Nadella On Landing Large Deals

It was a record—even for us—even with the context of Q4 [Microsoft’s fourth fiscal quarter, which ended June 30]. So there’s obviously something going on in the macro environment, which it does feel that it plays to our strengths.

There are two things, at least, that I’ve observed. One is the—whether the bookings number or the MACC [Microsoft Azure Consumption Commitment] deals and the size of the MACC deals and the number of them I think speak to very much what weve been talking about for a long time now, which is as a percentage of GDP, IT spend is going to increase because every business is trying to fortify itself with digital tech to, in some sense, navigate this macro environment.

So that, I think, is probably what is reflected in those numbers. And then the second aspect is … we do have every layer of the tech stack, right? Whether it’s infra[structure], data, hybrid work, security, even Power Platform—in each one of these we do have this best-of-suite value, which includes best-of-category products. And that is leading to share gains.

So if you want to bet on a vendor on a long-term basis, where you have that best-of-suite value, and then you’re able to consume it on your terms—I think that that’s effectively what some of those numbers are indicative of.

Nadella On Azure Resiliency

Overall, we’re not immune to what’s happening in the macro broadly, right? … I’d start there because whether it’s on the demand side with consumers or SMBs. … But what’s happening in Azure, though, is in some sense businesses trying to deal with the overall macroeconomic situation and trying to make sure that they can do more with less.

So for example, moving to the cloud is the best way to shape your spend with demand uncertainty, right? In fact, if anything, one of the things that we’re seeing is an increased shift toward the cloud, and then of course, optimizing your bill.

We are incenting, even, our own field to ensure that the bills for our customers come down. That, in fact, even shows up in some of the volatility in our Azure numbers because that’s one of the big benefits of the public cloud.

And that’s why I think, coming out of this macroeconomic crisis, the public cloud will be even a bigger winner because it does act as that deflationary force.

So that’s sort of what we are seeing in the Azure numbers. We will be exposed to consumer-driven businesses and SMBs. But at some level, our strength as a company is much stronger in the core commercial. So I think that we will do fine there.

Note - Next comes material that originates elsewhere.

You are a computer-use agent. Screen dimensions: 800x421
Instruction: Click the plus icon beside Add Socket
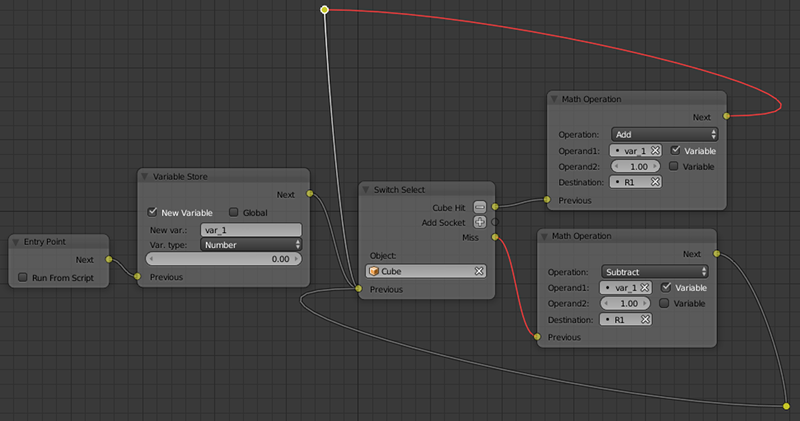click(x=480, y=222)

The other one is also people building new applications at a completely new frontier. I mean, there are two numbers that I talked about. One is the triple-digit growth in Cosmos DB and triple-digit growth in container app services.

You take those two things and you say, ‘What are people doing?’ People are writing applications at a completely different frontier of efficiency, which is a cloud-native, serverless, container-based type of applications. And so to me, that’s another way for you to make sure that your IT spend goes a long way in a time like this.